TRY IT
Scan the entries below. Report each line where the string "support" occurs.

++++

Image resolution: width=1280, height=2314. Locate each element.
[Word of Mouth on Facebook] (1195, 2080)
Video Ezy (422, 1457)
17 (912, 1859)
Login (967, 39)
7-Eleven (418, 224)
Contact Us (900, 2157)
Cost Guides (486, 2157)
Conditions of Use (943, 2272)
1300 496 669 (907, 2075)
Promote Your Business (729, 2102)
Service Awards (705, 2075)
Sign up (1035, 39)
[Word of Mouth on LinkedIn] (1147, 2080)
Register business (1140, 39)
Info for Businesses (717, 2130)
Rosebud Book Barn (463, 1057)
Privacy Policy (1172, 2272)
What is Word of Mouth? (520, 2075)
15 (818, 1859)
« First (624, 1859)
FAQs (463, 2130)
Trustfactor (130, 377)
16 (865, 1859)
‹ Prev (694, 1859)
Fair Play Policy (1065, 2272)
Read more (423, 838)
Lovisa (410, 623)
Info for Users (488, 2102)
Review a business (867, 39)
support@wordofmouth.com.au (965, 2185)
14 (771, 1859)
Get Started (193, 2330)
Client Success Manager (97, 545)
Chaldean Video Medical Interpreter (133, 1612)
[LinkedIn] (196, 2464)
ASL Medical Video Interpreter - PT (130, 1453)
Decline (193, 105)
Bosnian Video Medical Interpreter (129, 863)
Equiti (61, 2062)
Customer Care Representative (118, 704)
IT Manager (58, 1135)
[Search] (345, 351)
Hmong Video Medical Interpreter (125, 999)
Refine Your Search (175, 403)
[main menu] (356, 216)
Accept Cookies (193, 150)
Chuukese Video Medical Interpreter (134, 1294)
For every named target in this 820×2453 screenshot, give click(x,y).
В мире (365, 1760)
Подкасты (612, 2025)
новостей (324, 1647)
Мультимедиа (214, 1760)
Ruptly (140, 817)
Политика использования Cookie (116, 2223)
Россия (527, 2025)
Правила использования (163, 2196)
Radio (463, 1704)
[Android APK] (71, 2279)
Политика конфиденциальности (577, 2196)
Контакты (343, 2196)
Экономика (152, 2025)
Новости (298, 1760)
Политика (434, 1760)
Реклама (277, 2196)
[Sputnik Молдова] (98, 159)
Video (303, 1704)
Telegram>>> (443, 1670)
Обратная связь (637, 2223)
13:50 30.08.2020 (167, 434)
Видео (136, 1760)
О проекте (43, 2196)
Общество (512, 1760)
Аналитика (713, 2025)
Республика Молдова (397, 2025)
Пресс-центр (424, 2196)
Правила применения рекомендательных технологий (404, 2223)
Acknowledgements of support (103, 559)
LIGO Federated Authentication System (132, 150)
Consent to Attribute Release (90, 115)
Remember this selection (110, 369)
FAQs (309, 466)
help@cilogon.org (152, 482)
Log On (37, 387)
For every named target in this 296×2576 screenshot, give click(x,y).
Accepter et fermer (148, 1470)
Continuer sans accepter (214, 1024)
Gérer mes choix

++++

EXERCISE RESPONSE
support@wordofmouth.com.au (965, 2185)
Acknowledgements of support (103, 559)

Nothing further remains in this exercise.